◆ **RECORDS PROVIDED**:
^^^^^^^^^^^^^^^^

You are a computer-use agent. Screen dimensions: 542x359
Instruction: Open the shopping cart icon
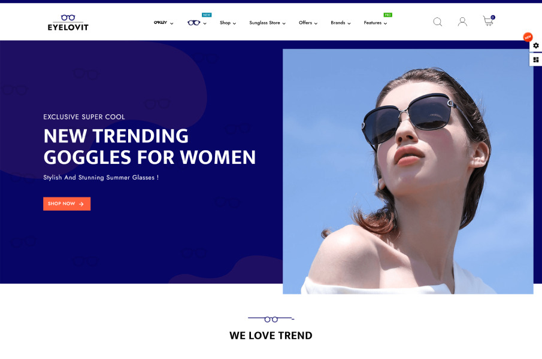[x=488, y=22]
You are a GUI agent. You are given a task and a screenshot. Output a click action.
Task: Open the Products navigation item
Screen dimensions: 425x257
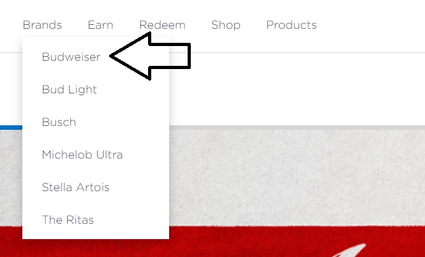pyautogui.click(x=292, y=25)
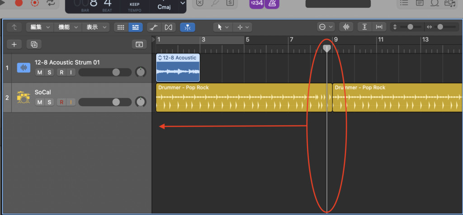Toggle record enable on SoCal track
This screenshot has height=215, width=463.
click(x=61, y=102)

^^^^^^^^^^^^^^^^

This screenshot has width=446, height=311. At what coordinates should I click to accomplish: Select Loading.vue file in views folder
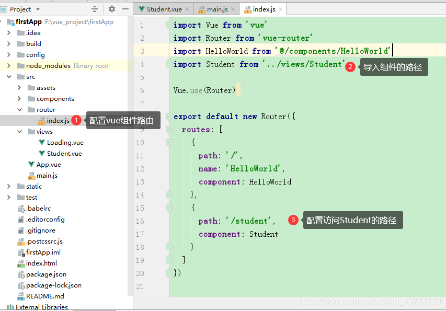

^^^^^^^^^^^^^^^^

Copy the entries above exactly, but only the stretch from the line containing "You are a computer-use" through the line containing "Task: Open the Products navigation item". Keep both end lines; drop the pictures.

◆ **PROBLEM SOLUTION**:
You are a computer-use agent. Screen dimensions: 542x359
Instruction: Open the shopping cart icon
[x=488, y=22]
You are a GUI agent. You are given a task and a screenshot. Output a click action.
Task: Open the Products navigation item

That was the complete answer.